From: john green (thegreens13@juno.com)
Date: Thu Dec 21 2000 - 08:13:05 PST


Date: Thu, 21 Dec 2000 11:13:05 -0500 (EST)
From: john green <thegreens13@juno.com>
To: cp@opus.hpl.hp.com
Message-Id: <aabcdefg3673$foo@default>
Subject: RE: growing CP under lights... and some thoughts


-----Original Message-----

>heres a pic of part of my indoor drosera setup, located
>in my living room.

>http://www.geocities.com/HotSprings/Sauna/9219/pics/cpsetup.jpg

I'm guessing Sundew Matt isn't married (or has a very understanding wife)
;-). I have a bit different problem. If it's in any viewable area within
or without the house it must look good. This can be a problem with CPs
because they grow best in plastic pots (which isn't very asthetic according
to my wife) and require high humidity (no matter how great the plant,
putting a plastic bag over the top doesn't look good!). I've tried clay
pots, which fit better with my wife's overall decorating scheme than
plastic, but they really don't work well for CPs.
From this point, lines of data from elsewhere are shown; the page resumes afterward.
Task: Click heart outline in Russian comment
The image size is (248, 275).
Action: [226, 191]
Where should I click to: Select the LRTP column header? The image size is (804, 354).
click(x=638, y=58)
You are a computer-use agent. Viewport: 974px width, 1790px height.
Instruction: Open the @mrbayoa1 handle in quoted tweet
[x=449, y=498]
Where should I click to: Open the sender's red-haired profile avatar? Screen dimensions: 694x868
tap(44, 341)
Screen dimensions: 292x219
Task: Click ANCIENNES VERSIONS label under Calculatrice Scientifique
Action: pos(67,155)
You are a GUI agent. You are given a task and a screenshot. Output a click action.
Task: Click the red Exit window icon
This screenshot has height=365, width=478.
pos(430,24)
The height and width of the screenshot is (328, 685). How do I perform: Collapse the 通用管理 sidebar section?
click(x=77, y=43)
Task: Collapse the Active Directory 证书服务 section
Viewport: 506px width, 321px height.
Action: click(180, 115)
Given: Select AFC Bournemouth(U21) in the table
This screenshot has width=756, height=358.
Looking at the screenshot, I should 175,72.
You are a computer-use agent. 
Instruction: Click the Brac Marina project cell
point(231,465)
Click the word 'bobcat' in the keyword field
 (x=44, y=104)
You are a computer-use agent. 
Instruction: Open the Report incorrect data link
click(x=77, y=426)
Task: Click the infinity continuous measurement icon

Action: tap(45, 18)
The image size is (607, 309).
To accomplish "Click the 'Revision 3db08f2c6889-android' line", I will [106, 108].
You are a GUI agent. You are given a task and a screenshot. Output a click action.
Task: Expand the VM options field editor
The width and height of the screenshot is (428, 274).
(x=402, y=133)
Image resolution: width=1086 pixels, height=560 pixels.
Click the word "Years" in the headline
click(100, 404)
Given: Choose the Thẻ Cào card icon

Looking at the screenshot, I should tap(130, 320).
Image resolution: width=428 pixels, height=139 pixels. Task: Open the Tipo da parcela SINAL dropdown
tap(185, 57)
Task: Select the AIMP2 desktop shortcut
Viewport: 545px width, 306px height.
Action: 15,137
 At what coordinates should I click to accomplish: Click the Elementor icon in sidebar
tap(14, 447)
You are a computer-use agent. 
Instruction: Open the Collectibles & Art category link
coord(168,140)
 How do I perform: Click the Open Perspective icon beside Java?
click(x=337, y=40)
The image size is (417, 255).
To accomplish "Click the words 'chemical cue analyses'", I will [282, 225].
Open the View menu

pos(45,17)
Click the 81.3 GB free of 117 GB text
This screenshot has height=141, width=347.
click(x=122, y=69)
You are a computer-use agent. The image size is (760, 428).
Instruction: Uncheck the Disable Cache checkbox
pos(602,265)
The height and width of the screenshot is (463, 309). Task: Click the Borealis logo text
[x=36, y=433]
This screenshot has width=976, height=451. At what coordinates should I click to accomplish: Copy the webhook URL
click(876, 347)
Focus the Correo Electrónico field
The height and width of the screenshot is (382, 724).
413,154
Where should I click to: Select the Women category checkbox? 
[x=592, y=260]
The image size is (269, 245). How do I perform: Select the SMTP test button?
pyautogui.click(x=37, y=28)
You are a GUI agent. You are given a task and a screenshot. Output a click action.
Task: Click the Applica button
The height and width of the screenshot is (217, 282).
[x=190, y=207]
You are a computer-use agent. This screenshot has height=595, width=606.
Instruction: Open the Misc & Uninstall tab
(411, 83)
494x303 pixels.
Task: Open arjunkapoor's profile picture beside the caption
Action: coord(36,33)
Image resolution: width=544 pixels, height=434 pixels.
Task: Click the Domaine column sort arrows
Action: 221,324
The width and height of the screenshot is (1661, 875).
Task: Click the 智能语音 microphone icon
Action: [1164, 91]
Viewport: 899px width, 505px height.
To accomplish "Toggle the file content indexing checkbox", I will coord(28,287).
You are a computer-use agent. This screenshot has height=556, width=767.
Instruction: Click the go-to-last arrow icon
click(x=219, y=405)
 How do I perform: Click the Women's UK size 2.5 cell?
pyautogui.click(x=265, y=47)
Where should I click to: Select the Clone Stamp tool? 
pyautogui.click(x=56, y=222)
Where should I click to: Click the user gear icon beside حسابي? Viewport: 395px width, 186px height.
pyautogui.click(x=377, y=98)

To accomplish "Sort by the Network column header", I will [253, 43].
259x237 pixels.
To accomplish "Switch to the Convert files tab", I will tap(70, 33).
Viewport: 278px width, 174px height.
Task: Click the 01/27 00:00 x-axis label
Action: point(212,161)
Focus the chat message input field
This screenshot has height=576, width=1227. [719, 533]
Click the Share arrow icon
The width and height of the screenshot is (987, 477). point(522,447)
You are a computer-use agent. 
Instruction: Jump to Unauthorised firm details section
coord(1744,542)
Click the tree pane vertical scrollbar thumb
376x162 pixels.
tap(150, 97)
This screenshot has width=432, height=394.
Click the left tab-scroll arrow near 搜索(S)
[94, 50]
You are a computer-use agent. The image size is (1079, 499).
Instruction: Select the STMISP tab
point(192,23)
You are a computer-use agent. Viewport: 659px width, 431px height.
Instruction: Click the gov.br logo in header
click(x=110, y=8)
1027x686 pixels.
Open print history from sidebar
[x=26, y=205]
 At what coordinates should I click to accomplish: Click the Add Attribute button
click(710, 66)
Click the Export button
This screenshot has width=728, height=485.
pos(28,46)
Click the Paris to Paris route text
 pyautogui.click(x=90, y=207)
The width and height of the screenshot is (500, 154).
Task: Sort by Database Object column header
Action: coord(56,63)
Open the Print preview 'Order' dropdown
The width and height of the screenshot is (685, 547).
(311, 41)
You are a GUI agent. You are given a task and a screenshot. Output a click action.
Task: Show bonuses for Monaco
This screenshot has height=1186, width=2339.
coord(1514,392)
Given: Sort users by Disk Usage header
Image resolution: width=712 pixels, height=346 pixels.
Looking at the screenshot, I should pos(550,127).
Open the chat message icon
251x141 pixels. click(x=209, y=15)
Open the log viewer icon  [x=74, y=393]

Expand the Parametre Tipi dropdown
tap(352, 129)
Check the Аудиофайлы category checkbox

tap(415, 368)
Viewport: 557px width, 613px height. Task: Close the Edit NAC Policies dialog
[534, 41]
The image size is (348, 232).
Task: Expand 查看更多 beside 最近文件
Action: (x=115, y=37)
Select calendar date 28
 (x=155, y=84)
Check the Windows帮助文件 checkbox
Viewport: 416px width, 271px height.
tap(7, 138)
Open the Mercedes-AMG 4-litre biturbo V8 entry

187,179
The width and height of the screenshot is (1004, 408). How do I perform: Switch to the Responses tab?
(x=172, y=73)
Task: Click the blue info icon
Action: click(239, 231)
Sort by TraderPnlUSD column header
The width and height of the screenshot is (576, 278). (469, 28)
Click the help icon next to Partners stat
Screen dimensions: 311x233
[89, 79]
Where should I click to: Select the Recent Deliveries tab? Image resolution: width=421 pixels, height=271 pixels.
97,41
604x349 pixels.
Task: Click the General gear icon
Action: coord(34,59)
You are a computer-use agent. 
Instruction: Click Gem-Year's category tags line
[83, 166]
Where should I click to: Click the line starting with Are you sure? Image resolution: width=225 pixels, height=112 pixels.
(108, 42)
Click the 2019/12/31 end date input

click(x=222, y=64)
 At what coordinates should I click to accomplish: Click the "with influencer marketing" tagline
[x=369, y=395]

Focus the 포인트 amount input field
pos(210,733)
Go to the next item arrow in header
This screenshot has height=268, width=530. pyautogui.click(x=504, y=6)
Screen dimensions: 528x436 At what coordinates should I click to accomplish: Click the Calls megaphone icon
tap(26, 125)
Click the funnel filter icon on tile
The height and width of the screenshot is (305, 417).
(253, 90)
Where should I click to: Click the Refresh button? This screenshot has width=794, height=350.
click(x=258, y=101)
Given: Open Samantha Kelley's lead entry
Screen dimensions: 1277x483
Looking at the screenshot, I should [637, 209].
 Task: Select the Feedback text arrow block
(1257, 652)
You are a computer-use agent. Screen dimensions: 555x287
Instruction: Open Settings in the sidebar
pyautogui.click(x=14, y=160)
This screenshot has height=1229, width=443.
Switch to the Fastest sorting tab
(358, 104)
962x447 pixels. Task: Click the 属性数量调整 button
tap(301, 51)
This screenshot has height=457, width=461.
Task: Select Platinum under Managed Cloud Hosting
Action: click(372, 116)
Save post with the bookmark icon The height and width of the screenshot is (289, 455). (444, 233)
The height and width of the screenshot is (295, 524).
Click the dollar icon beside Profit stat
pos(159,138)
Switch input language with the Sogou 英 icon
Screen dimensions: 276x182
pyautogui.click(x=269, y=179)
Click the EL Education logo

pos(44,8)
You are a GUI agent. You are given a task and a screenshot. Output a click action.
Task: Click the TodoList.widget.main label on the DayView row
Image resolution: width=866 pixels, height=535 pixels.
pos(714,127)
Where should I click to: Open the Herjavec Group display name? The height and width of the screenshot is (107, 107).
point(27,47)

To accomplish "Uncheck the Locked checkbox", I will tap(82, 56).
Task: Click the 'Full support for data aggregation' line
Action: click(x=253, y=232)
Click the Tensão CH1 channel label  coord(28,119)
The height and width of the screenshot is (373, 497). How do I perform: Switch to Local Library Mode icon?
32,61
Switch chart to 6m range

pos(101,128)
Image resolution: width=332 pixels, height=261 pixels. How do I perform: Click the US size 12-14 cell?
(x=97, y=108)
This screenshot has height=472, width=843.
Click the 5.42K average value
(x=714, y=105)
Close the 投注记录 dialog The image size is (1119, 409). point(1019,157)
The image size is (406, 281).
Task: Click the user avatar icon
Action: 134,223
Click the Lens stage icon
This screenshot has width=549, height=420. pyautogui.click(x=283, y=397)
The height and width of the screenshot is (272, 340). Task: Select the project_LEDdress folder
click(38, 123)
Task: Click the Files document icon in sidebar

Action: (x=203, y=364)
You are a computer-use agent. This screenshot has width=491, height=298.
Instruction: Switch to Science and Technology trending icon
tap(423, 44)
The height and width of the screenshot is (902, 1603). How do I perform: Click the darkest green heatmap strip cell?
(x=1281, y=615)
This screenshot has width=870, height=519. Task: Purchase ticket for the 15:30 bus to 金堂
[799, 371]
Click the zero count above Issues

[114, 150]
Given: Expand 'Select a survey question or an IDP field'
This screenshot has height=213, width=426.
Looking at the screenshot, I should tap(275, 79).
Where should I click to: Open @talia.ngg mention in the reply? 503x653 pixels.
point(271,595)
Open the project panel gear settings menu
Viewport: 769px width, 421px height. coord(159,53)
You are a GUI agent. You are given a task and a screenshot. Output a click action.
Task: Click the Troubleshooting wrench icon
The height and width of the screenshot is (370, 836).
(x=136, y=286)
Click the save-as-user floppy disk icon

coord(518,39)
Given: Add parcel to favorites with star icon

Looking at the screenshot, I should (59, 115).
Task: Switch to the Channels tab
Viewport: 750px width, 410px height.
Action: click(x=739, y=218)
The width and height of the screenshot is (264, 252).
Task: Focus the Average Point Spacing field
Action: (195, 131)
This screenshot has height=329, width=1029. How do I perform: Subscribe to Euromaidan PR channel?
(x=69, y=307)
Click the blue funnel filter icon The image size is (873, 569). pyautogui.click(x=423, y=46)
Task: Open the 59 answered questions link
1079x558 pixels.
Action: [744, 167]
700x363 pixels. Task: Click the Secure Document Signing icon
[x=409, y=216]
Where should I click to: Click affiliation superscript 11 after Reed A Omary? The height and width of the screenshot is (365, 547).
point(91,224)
To complicate the matter,
they need lots of light, which usually meant I'd cram them onto the
brightest windowsills in the house (note: cramming plants into any small
space doesn't look good either). In fact, my wife was getting really upset
with a bunch of S. oreophilla I had on the windowsill over our bed, until
they began blooming. Then they suddenly went from dirty bug filled
plants to beautiful flowers (it helped that her dad made a big fuss over
them when he first saw the flowers - he's a former landscape architect and
obsessively neat gardener with perfect putting green lawns and gardens that
stop traffic). So now she puts up with them, even when they don't look
their best. I'm still expected to try to make them look as nice as
possible. I've moved as many as I dare outside in a bog, but the bog garden
looked kinda scraggly last year with pitchers flopping over under the weight
of so many bugs, and I have the rest under lights in a storage area of the
basement. So anyway, if anyone has any great ideas and suggestions on how
to make the plants look feng shui in the home environment, maybe they can
share them with those of us who aren't bachelors anymore (and no, getting
rid of the wife isn't an option). I don't need to grow them for show, but I
want them to look as good as some of the pictures in "Savage Garden." I
realize that in nature a bog can look kinda messy, but not in my house, so
any thoughts are appreciated. And maybe someday I'll just build a
greenhouse and it'll be that much easier. :-)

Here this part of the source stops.